Review before installing or using. Verify the configured serverUrl, only push content you intend to publish, and avoid sharing DRY_RUN output until the script redacts Authorization headers. If you used preview mode or the documented example token was ever real, rotate the affected channel token.
Findings (5)
Artifact-based informational review of SKILL.md, metadata, install specs, static scan signals, and capability signals. ClawScan does not execute the skill or run runtime probes.
Using preview mode can reveal the RSS channel token in output that may be saved in logs or chat history. Anyone with that token may be able to post to or update the channel.
DRY_RUN prints every curl argument, and the push/update commands pass the channel bearer token as an Authorization header.
if [ "${DRY_RUN:-0}" = "1" ]; then
echo "[DRY_RUN] curl $*"
...
-H "Authorization: Bearer $token"Redact Authorization headers in dry-run output, avoid sharing dry-run logs, and rotate any channel token that may have been exposed.
A real token in examples could let others post to the example channel or cause users/agents to copy a credential-like value into requests.
The reference examples contain an actual-looking bearer token rather than a placeholder. If valid, it grants channel mutation authority; even if illustrative, it normalizes copying real tokens into documentation.
-H "Authorization: Bearer ch_4fd9…5438ae2"
Replace example tokens with placeholders such as <channel-token> and rotate the documented token if it was ever valid.
Running these commands can publish content or change channel information on the configured Agent2RSS service.

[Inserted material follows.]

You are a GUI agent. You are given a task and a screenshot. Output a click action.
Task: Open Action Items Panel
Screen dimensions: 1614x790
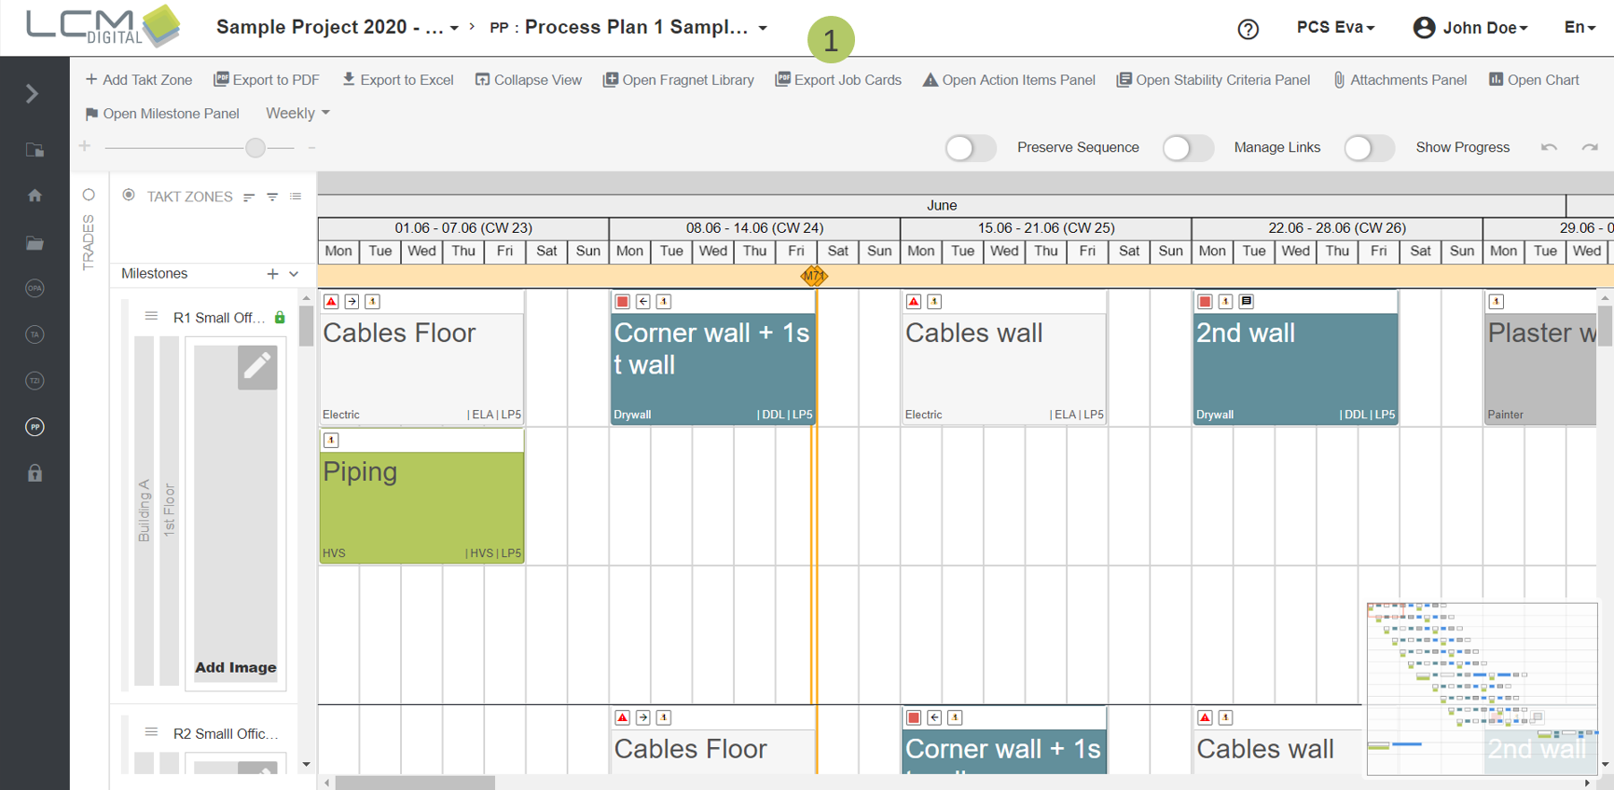point(1009,80)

The skill can create/update RSS channels and publish posts. This is disclosed and matches the RSS management purpose, but it is still content-mutation authority.

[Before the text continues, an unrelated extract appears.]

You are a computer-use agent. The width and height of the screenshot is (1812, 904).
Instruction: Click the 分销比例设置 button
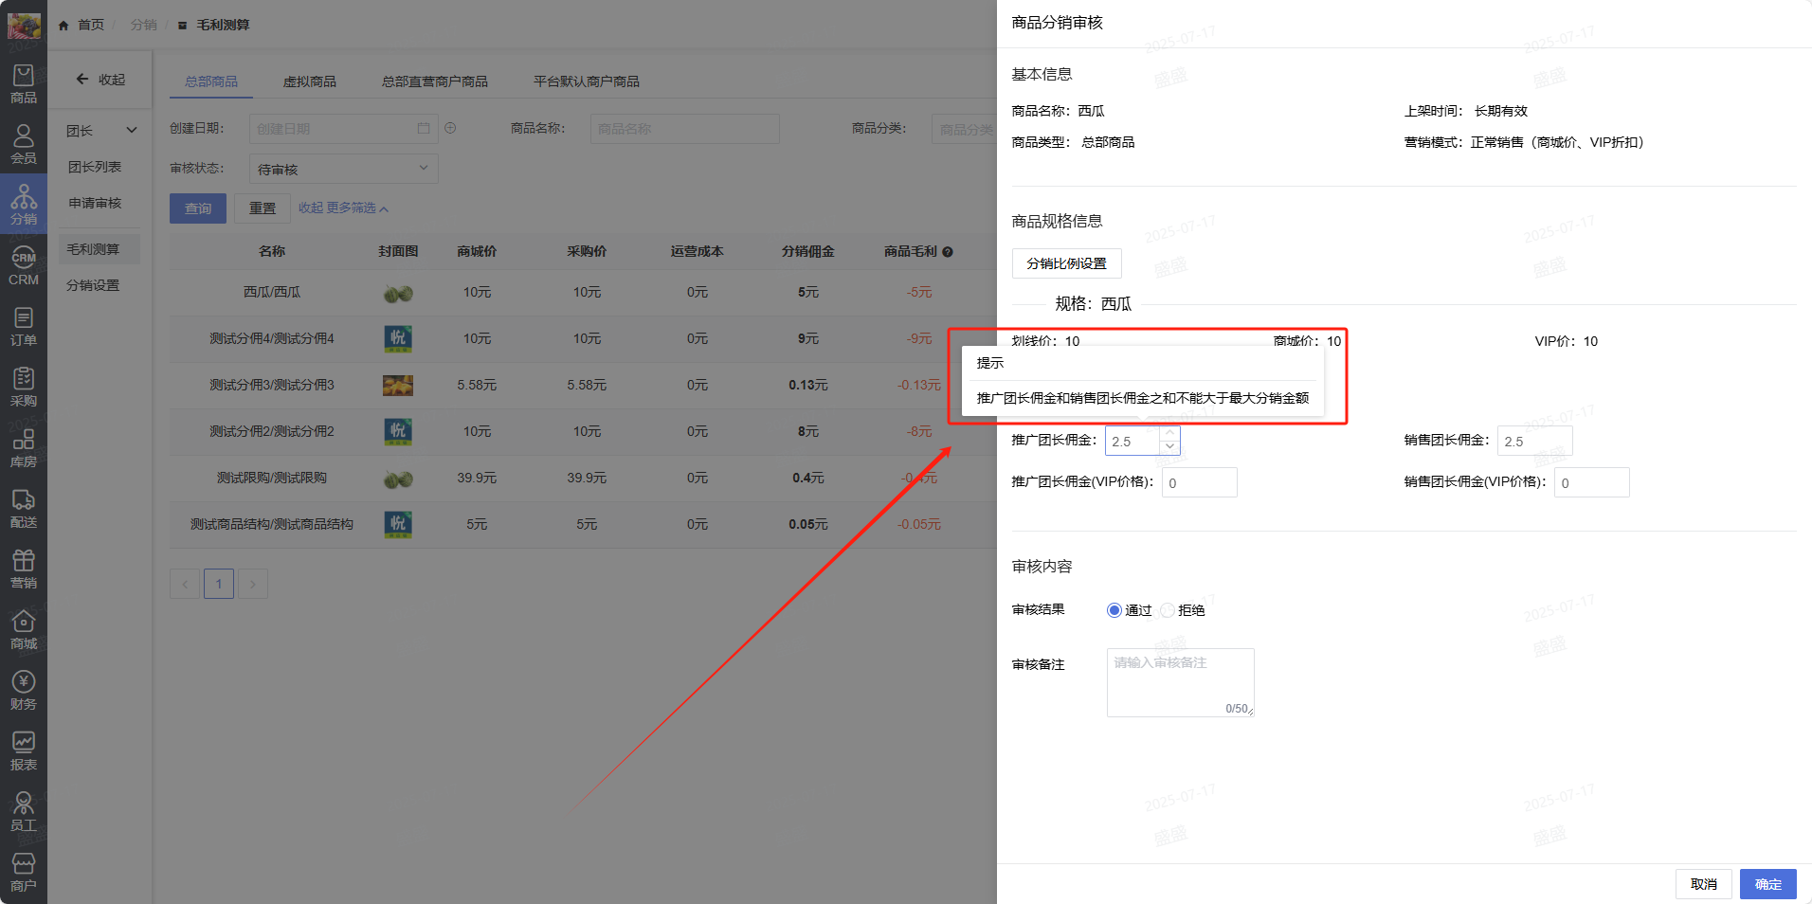click(x=1066, y=263)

脚本会调用以下接口(基于 `serverUrl`): - `POST /api/channels` - `PUT /api/channels/:id` - `POST /api/channels/:id/posts` - `POST /api/channels/:id/posts/upload`
Confirm the target channel, server URL, and content before running push or update commands.
Files or JSON content you push will leave the local machine and may become part of a public RSS feed.

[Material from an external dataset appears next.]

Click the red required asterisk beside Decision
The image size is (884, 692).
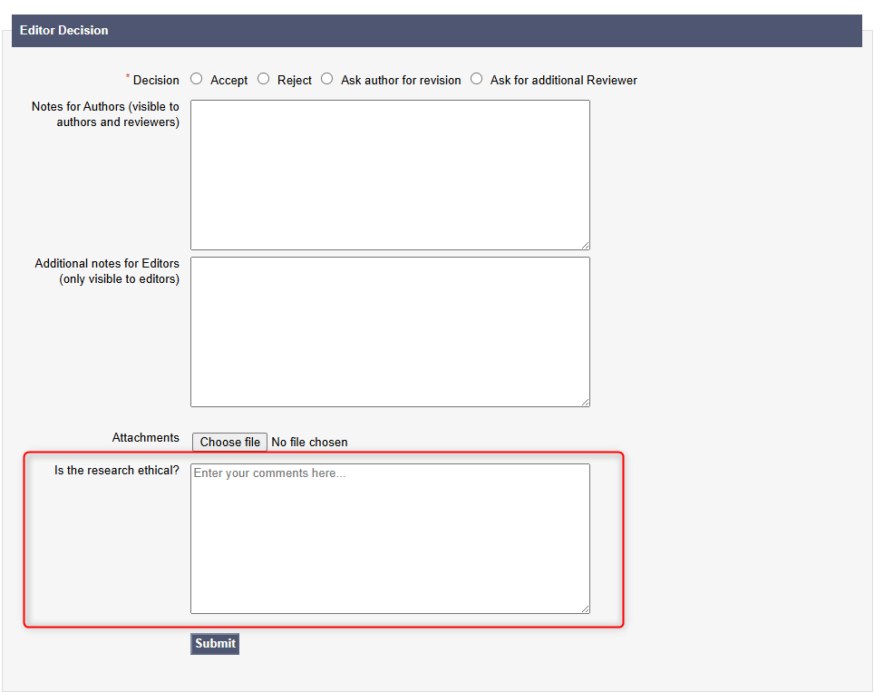tap(128, 76)
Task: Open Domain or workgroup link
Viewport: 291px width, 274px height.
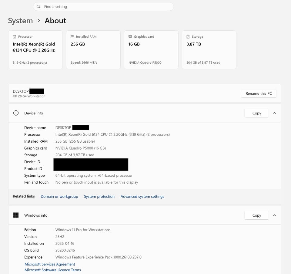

Selected content and API requests are sent to a configured service. The behavior is disclosed and central to the skill, but users should notice the data boundary.
本技能会向 `config.json` 中的 `serverUrl` 发起网络请求(创建频道、上传内容、推送文章)。 默认 serverUrl 是 `https://agent2rss.yaotutu.top:8765`
Only upload content intended for that server/feed, and verify that serverUrl points to a service you trust.
The skill may fail or behave unexpectedly if curl or jq is missing, despite the registry saying no binaries are required.
The package metadata under-declares runtime dependencies even though SKILL.md and the script require bash, curl, and jq. This appears to be a packaging metadata gap, not hidden installation behavior.
Required binaries (all must exist): none ... Install specifications No install spec — this is an instruction-only skill.
Declare bash/curl/jq in metadata or ensure users install them before using the script.